-- Provided text --
Angelic little babies make idiots of us all. A pregnant, unmarried grocery store clerk named Agatha dotes on her unborn child in THE SECRETS SHE KEEPS (Scribner, $26), Michael Robotham’s insightful psychological thriller about the joys and fears of impending motherhood. Agatha is consumed by all things prenatal, and especially the pregnancy of Meghan, a well-off and beautifully turned-out married customer, also in her third trimester, who represents perfection to a woman whose absent boyfriend wants no part of fatherhood. Dreaming of a future life when she and Meghan have become friends, Agatha makes plans: “We’ll do yoga classes and swap recipes and meet for coffee every Friday morning with our mothers’ group.”

When Agatha and Meghan, who alternate as narrators, realize that their due dates both fall in December, a bond is forged. Meghan welcomes Agatha into her home and invites the kind of intimate exchanges she’ll come to regret when her new acquaintance turns out to be a stalker. “I know her timetable, her friends, her habits and the rhythm of her life,” Agatha says proudly. But if Agatha isn’t as innocent as Meghan thinks, Meghan isn’t as wonderful as Agatha fantasizes. Both women, in fact, are clutching secrets that can ruin friendships, destroy marriages and shatter lives.

-- Data section --
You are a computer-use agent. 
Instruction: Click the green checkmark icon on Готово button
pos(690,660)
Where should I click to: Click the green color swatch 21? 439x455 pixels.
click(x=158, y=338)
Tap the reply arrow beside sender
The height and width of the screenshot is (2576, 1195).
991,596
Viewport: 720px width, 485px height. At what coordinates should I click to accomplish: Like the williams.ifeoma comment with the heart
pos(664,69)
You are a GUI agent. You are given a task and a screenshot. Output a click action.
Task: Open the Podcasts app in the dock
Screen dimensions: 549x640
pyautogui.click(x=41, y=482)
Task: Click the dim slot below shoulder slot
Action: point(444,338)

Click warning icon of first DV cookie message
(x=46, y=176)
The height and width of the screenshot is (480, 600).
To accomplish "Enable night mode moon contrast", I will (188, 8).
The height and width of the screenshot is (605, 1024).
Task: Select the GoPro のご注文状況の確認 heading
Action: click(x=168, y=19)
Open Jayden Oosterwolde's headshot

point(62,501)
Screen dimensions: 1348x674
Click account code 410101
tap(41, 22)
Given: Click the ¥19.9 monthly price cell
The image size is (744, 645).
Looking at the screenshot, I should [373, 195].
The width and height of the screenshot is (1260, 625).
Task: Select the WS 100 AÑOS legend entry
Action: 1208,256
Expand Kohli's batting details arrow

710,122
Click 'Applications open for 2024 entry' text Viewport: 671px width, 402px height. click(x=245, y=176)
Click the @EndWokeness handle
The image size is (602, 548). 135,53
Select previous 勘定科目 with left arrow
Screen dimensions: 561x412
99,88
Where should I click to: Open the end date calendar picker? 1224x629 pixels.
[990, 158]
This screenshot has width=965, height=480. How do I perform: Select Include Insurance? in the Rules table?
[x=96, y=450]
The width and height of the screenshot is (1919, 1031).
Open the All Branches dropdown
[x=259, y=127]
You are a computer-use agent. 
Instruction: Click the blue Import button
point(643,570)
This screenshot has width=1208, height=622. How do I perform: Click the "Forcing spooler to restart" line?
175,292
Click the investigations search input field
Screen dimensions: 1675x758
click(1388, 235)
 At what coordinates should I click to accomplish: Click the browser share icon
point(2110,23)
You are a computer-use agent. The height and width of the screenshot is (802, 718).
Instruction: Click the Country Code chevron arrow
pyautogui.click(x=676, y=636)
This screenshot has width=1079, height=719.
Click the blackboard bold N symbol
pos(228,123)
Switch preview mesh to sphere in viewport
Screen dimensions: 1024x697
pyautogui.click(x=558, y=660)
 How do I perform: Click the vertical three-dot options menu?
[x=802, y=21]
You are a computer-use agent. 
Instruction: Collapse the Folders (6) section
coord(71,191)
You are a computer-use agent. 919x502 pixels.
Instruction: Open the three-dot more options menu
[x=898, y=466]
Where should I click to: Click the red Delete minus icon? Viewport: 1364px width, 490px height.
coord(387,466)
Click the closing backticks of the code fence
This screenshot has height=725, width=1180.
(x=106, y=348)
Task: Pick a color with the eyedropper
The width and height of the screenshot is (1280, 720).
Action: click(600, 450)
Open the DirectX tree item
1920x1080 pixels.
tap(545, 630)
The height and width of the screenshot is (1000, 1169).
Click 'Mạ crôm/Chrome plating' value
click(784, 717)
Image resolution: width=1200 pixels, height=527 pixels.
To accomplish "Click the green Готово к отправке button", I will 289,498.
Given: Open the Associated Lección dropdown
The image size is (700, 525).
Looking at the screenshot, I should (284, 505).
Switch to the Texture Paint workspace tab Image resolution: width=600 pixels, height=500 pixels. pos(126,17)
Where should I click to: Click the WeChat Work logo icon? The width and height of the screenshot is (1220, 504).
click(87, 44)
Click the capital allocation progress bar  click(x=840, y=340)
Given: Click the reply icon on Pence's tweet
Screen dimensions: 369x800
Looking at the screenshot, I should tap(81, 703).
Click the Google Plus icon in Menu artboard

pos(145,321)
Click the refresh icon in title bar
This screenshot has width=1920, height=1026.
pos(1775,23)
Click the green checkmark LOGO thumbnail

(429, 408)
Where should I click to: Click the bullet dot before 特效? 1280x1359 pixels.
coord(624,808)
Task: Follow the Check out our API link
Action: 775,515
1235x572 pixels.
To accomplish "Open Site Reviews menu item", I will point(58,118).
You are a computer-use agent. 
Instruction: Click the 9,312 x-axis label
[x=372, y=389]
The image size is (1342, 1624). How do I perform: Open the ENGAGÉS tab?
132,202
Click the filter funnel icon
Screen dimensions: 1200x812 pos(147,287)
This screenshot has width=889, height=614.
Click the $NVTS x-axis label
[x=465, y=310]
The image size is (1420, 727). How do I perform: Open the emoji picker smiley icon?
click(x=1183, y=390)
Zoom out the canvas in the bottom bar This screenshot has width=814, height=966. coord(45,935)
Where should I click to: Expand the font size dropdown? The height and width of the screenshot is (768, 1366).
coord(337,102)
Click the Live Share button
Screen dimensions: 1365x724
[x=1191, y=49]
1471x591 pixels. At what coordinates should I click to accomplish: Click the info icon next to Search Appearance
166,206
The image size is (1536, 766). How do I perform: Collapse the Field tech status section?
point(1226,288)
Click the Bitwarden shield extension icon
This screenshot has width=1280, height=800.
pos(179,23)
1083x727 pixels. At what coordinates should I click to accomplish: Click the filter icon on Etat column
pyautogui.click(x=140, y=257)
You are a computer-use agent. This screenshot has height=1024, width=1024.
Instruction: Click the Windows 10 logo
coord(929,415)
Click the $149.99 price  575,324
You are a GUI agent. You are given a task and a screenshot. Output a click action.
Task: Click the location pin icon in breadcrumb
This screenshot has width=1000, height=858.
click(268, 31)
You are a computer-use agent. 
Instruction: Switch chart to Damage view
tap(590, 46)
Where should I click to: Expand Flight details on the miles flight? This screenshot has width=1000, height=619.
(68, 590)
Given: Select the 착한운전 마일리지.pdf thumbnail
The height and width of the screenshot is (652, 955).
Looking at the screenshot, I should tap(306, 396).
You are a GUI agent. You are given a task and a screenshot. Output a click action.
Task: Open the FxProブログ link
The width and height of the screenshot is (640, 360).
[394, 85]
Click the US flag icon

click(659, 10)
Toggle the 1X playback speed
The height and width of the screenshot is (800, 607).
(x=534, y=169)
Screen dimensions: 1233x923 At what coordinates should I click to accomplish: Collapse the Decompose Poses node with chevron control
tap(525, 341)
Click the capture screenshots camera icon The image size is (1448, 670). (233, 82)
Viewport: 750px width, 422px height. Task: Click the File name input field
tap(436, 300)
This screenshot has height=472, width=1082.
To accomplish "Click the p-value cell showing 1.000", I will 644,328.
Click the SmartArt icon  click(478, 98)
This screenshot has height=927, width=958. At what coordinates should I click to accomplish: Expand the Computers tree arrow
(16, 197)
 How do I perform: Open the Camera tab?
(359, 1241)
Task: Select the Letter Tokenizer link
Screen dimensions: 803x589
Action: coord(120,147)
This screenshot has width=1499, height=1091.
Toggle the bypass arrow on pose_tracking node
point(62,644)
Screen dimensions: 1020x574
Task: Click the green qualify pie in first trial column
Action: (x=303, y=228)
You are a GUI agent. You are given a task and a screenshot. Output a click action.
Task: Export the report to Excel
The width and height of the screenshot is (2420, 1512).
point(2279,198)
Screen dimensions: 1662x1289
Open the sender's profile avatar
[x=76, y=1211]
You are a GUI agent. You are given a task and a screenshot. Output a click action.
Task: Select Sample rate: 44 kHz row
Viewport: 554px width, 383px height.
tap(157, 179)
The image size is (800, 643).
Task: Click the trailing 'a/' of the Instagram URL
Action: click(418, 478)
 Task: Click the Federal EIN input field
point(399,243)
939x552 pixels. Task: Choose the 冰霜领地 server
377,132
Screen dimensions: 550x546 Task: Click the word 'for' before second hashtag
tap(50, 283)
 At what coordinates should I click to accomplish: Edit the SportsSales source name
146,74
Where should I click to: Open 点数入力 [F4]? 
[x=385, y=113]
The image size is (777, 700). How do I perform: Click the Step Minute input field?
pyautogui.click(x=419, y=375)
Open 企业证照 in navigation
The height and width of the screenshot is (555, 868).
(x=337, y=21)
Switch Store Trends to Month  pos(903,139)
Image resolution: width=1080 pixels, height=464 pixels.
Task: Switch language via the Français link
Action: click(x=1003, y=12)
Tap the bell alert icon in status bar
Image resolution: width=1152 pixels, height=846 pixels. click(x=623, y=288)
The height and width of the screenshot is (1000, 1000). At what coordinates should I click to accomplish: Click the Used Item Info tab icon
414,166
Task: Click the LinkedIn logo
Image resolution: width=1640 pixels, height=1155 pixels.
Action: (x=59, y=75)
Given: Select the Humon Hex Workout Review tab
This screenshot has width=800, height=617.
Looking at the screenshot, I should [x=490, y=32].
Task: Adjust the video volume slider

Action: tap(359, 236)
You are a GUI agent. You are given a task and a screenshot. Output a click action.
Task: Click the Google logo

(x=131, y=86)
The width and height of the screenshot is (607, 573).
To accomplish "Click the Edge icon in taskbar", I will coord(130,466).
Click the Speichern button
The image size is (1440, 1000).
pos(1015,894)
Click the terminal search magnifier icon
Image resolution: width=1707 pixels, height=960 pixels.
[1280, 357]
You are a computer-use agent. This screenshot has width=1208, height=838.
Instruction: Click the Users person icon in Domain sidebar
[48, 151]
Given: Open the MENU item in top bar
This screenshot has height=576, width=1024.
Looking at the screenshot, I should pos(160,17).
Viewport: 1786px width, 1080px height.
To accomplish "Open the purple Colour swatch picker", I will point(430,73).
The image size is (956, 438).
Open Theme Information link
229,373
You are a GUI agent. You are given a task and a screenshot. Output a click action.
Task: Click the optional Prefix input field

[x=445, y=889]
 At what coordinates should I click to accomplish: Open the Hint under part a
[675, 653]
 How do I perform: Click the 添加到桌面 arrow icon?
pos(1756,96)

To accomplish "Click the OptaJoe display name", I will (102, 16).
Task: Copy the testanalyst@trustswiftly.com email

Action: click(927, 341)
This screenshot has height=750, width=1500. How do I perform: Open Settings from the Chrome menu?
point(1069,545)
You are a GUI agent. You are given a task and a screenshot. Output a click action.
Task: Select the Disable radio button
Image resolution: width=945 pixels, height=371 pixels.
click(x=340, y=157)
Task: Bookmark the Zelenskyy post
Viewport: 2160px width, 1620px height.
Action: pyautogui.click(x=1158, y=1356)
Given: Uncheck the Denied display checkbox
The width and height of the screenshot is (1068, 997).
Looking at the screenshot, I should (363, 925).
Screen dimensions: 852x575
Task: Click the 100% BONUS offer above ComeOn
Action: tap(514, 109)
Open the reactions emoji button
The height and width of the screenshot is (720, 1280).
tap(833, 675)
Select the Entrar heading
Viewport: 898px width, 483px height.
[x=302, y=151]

-- Task set --
1/ Determine whether each of the following statements agrees with the review: (a) Agatha works as a grocery store clerk; (b) Meghan is the sole narrator of the novel; (c) the due dates of Agatha and Meghan both fall in December. For each, answer yes or no and quote the words of the review that decide it.
2/ Extract from the review the passage starting with "When Agatha and" and going on through "and shatter lives.".

-- Your written answers --
1/
(a) Yes: "A pregnant, unmarried grocery store clerk named Agatha"
(b) No: "When Agatha and Meghan, who alternate as narrators"
(c) Yes: "realize that their due dates both fall in December"

2/
When Agatha and Meghan, who alternate as narrators, realize that their due dates both fall in December, a bond is forged. Meghan welcomes Agatha into her home and invites the kind of intimate exchanges she’ll come to regret when her new acquaintance turns out to be a stalker. “I know her timetable, her friends, her habits and the rhythm of her life,” Agatha says proudly. But if Agatha isn’t as innocent as Meghan thinks, Meghan isn’t as wonderful as Agatha fantasizes. Both women, in fact, are clutching secrets that can ruin friendships, destroy marriages and shatter lives.